[start]
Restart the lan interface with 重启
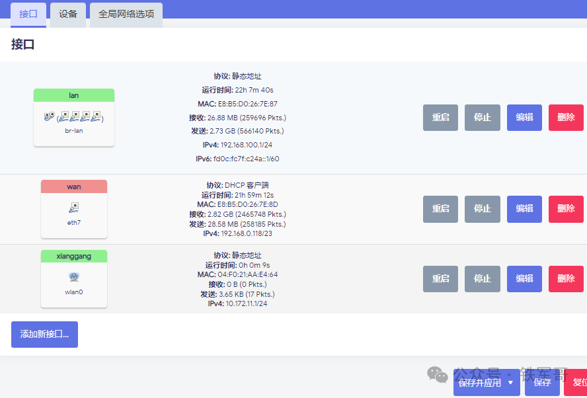This screenshot has width=587, height=398. pos(440,117)
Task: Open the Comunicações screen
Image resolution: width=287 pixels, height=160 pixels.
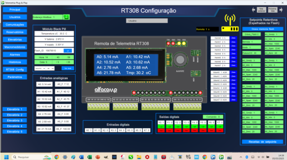Action: click(15, 25)
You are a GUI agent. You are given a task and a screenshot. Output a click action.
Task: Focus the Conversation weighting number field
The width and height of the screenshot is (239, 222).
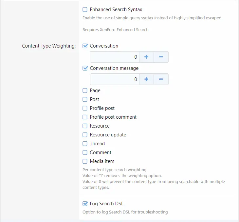pos(115,57)
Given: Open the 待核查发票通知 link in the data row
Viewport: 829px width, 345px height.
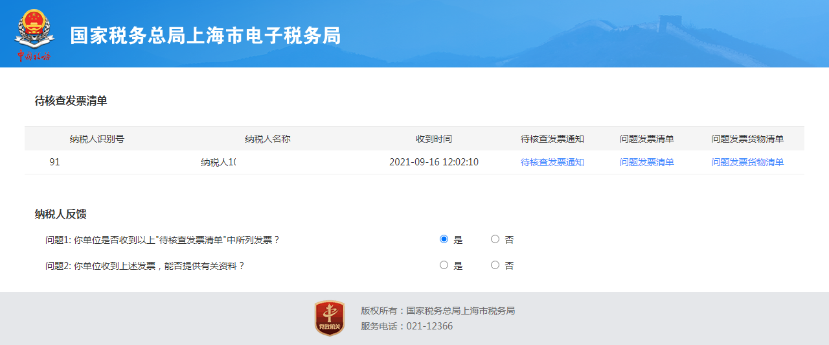Looking at the screenshot, I should [552, 162].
[end]
• What needs to be done:
Render the records above as a JSON list of strings, one string per line, omitting blank lines and excluding the pictures.

• Reply:
[
  "Restart the lan interface with 重启",
  "This screenshot has width=587, height=398. pos(440,117)",
  "Task: Open the Comunicações screen",
  "Image resolution: width=287 pixels, height=160 pixels.",
  "Action: click(15, 25)",
  "You are a GUI agent. You are given a task and a screenshot. Output a click action.",
  "Task: Focus the Conversation weighting number field",
  "The width and height of the screenshot is (239, 222).",
  "pos(115,57)",
  "Given: Open the 待核查发票通知 link in the data row",
  "Viewport: 829px width, 345px height.",
  "Looking at the screenshot, I should [552, 162]."
]